The United States and the nations of the former Soviet Union agree to destroy the nuclear, chemical, and biological weapons built up during the Cold War. The president halts and junks the Star Wars strategic defense initiative boondoggle. Every nation signs a treaty to begin eliminating their weapons of mass destruction. The military-industrial complex must now make a transition. Converting the country, and the world, to alternative energy sources other than fossil fuel and nuclear becomes a new growth industry.

The special relationship between the United States and the United Kingdom continues, as does the close relationship between the progressive governments of Tony Blair and Al Gore, begun under Bill Clinton. As planned, Blair carries through the New Labour vision of the New Jerusalem, with higher quality of life and better public services, similar to those in France. In 2008, he is re-elected for an unprecedented fourth term.

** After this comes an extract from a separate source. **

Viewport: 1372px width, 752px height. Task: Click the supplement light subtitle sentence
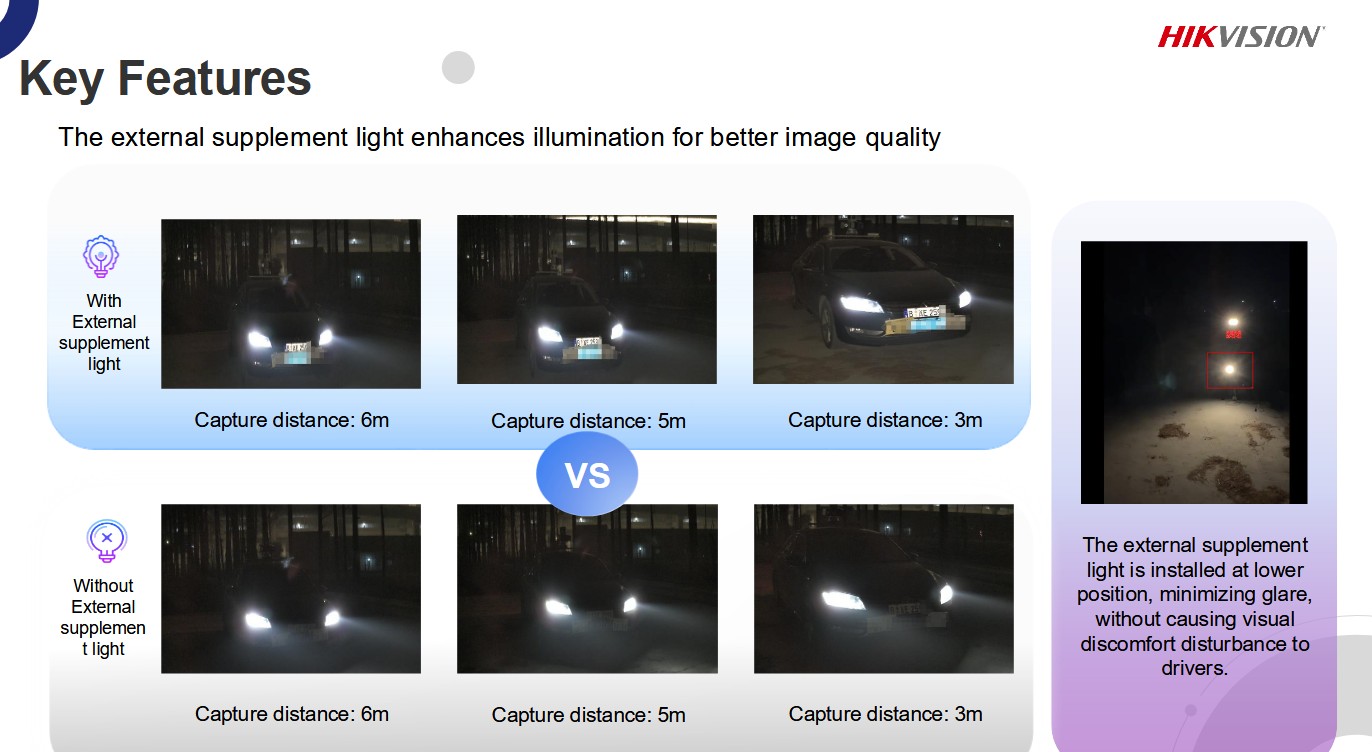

President Clinton had twice shaken hands with Venezuelan President Hugo Chávez, and now President Gore sends Holbrooke to Caracas to draft a treaty of cooperation with Chávez. Gore arrives in the Venezuelan capital, where he and Chavez sign the treaty. Later, they talk about their mutual love of Victor Hugo's great novel of the dispossessed, Les Misérables. Chávez tells Gore that he was named for its author. They quote from memory lines from the great book. Gore remembers this, about Jean Valjean: "Then he asked himself if it was not a serious thing that he, a workman, could not have found work and that he, an industrious man, should have been without bread." Chávez responds with what Jean Valjean's savior, the Bishop of Digne, says: "Jean Valjean, my brother, you belong no longer to evil, but to good. It is your soul I am buying for you." Gore replies with this about the inspector who hunts Valjean: "Javert was always in character, without a wrinkle in his duty or his uniform, methodical with villains, rigid with his coat buttons." Chávez says this about Fantine: "What is this story of Fantine about? It is about society buying a slave. From whom? From misery. From hunger, from cold, fron loneliness, from desertion, from privation. Melancholy barter. A soul for a piece of bread."

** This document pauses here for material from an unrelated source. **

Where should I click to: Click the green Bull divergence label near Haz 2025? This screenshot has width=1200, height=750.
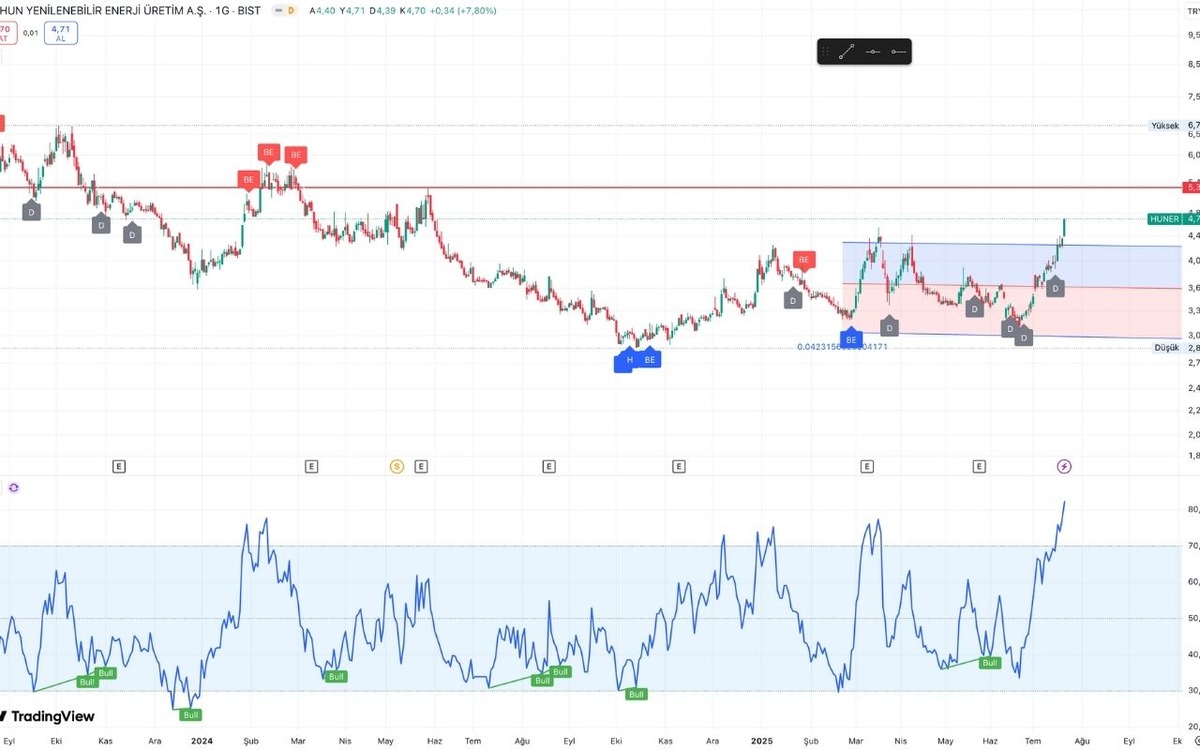[990, 662]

Gore and Howard Dean, his Health and Human Services Secretary, begin having regular discussions with Canada's Prime Minister, Jean Chrétien, about that country's single-payer health care system. Gore plans to introduce universal health care in the United States step by step. His health care bill, narrowly passed in 2001, covers all those age eighteen and under by 2004, and everyone else by 2007.

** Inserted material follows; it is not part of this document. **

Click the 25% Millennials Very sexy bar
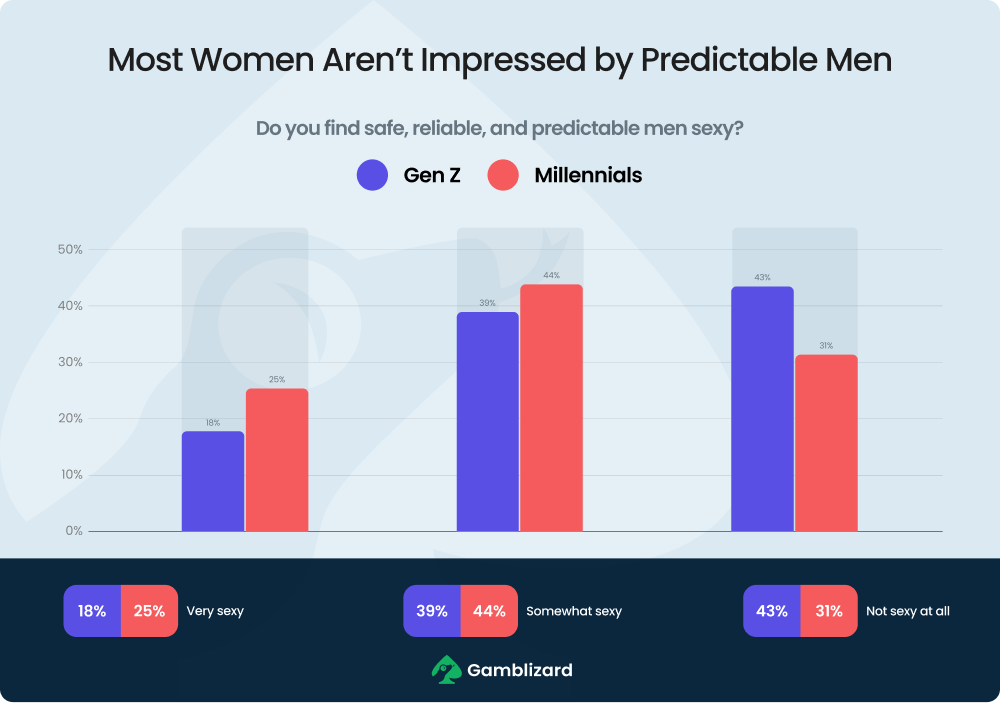This screenshot has height=703, width=1000. coord(277,460)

The president invites to the White House the person who had the most influence on him, his high school art teacher. The Smithsonian exhibits some of Gore's paintings.

By a few votes in each house, Congress passes Gore's tax cuts for middle- and lower-income people. But also by a few votes in each house, the Congress passes tax cuts for the rich and super-rich, which Gore vetoes. The rich and super-rich continue paying their same rate. Soon, the gap between rich and poor, which has been increasing since the Reagan administration began in 1981, begins decreasing.

The undamming of rivers, begun seriously under Clinton/Gore, continues, and the ancient vibrant river life of salmon, shad, freshwater dolphin, and manatee returns.

U.S. Army Specialist Casey Sheehan becomes a Chaplain's Assistant. In 2005, his tour of duty up, he returns to California to visit his mother, Cindy.

A bird alights on a Bamiyan Buddha.

The polar bears are swimming north and flourishing.